Chocolate Peanut Butter Smoothie Bowl

Kcal: 460 |
P: 20 |
F: 19 |
C: 56 |
Fiber: 10

Ingredients

Frozen banana: 100g (1 medium), Soya milk (unsweetened): 120ml (1/2 cup), Cocoa powder: 10g (1 tbsp), Peanut butter (natural): 15g (1 tbsp), Greek yogurt (unsweetened, low-fat): 70g (1/3 cup), Granola (low-sugar): 20g (2 tbsp), Dark chocolate chips: 10g (1 tbsp)

Nutritional info:

Meal Type: breakfast
Dietary Suitable for: Vegetarian (excludes meat, may include dairy and eggs)
Cooking Time Minutes: 260
Suitable for Menopausal Status: Peri-menopausal

Recipe Instructions

1. Blend 100g frozen banana, 120ml soya milk, 10g cocoa powder, 15g peanut butter, and 70g Greek yogurt until smooth and creamy. 2. Pour into a bowl. 3. Top with 20g low-sugar granola and 10g dark chocolate chips. 4. Serve immediately.

Menopause Benefits

This indulgent balanced smoothie bowl provides high-quality protein from Greek yogurt and soya milk to support muscle maintenance during menopause.
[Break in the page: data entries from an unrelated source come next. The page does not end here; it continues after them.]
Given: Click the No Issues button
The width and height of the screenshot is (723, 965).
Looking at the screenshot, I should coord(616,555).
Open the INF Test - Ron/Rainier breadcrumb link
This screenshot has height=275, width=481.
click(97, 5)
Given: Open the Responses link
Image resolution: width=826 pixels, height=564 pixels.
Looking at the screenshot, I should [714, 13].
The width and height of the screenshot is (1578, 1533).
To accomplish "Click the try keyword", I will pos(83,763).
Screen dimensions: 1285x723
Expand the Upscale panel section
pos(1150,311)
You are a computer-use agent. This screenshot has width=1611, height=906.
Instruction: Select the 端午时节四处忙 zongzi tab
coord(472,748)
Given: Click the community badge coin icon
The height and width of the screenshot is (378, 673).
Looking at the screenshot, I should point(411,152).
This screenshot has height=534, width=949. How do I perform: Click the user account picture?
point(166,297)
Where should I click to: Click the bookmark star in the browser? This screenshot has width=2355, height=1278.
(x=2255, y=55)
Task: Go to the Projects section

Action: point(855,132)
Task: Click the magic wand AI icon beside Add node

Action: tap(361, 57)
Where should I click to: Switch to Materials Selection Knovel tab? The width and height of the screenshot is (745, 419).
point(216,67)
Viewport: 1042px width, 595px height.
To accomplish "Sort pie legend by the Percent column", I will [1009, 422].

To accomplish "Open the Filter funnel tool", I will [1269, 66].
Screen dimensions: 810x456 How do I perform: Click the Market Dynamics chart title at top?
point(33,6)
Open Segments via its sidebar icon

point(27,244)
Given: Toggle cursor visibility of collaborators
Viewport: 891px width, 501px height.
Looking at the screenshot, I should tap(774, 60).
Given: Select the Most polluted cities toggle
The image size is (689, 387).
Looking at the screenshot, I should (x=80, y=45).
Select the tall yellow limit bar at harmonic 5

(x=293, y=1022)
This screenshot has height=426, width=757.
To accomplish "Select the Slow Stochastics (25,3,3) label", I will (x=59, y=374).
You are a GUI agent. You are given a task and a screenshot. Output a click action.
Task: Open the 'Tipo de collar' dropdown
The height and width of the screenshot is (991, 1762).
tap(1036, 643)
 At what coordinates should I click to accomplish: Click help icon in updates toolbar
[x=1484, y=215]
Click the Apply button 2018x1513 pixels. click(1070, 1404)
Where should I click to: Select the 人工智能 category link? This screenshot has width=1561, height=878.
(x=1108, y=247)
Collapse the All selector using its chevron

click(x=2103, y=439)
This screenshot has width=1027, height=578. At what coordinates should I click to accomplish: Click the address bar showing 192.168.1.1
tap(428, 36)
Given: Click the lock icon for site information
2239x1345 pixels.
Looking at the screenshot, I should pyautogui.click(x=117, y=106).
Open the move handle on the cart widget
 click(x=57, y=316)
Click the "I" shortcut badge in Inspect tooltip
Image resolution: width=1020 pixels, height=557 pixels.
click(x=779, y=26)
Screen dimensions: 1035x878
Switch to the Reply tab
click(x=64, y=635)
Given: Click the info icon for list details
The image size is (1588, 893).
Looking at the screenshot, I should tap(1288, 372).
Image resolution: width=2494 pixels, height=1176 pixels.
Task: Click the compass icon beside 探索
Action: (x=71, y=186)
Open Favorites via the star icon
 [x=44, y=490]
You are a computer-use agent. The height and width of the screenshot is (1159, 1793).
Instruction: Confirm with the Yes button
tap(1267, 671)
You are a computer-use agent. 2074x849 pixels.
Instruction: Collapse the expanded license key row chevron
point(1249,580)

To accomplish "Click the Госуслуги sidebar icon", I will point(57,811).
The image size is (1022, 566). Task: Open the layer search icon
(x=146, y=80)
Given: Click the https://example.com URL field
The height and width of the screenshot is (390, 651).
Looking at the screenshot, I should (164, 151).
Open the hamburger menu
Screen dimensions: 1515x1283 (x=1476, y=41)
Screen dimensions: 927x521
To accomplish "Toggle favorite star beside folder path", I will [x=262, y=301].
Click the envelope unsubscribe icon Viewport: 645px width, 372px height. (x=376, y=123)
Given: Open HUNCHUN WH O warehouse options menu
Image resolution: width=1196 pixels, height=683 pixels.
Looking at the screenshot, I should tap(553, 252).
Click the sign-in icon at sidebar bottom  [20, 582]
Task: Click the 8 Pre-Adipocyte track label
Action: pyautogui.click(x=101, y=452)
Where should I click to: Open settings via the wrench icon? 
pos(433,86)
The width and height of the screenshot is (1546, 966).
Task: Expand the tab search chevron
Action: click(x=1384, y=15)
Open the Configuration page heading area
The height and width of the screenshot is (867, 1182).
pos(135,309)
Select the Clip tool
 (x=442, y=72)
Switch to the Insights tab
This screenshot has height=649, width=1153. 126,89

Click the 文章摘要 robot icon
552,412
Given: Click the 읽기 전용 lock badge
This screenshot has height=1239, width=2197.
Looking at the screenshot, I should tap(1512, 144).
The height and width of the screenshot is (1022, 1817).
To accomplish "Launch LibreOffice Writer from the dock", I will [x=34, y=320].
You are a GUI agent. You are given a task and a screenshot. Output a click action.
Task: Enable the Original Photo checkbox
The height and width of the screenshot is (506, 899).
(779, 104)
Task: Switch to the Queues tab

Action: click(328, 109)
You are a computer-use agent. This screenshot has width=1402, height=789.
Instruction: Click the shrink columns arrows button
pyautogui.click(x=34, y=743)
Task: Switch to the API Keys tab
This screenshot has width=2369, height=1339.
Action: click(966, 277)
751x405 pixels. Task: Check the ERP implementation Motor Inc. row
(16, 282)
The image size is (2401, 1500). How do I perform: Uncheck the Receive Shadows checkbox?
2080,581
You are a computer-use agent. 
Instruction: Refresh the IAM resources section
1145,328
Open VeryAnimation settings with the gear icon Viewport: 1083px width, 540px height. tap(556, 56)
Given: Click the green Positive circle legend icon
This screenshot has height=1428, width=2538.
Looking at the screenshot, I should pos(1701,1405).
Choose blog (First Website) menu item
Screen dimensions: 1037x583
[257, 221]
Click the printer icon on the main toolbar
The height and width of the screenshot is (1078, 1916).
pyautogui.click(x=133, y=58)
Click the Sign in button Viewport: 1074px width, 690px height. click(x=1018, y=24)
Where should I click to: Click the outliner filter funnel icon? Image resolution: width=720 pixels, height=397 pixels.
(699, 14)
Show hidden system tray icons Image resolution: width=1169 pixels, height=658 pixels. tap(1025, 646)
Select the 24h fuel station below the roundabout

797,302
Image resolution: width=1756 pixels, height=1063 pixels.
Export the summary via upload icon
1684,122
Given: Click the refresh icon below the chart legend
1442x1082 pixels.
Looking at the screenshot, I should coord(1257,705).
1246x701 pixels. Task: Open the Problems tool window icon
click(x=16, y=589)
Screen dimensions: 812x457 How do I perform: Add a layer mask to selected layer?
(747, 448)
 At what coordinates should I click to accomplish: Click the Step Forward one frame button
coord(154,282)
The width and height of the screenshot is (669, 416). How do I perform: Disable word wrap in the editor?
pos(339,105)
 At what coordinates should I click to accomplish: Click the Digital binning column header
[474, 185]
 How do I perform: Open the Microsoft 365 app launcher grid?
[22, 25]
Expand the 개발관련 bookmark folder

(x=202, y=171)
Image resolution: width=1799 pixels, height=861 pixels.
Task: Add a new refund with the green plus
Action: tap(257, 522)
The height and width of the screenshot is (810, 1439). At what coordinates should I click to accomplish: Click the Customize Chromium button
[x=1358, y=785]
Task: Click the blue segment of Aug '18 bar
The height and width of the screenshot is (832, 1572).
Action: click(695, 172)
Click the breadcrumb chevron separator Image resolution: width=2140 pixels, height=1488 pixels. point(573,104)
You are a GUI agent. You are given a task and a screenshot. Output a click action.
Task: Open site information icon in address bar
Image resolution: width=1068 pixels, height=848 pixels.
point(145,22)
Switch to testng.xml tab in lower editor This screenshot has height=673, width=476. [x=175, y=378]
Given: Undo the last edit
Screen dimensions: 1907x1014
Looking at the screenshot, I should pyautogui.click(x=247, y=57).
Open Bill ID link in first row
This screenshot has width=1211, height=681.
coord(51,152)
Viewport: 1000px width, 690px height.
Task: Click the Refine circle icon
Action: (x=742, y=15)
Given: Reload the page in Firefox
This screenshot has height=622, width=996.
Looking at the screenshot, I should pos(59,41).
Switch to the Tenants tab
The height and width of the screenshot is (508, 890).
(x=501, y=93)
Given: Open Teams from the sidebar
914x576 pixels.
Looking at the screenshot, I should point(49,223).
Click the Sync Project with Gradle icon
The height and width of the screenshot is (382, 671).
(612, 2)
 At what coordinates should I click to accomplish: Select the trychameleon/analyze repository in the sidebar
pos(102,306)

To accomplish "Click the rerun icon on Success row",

Healthy fats from peanut butter and dark chocolate support hormone balance and brain health. Cocoa powder delivers antioxidants that may help reduce inflammation and improve circulation. The fibre-rich banana, granola, and cocoa support digestive health and blood sugar stability, reducing energy dips and mood swings. This nutrient-dense bowl offers a delicious way to nourish and energize during hormonal transitions.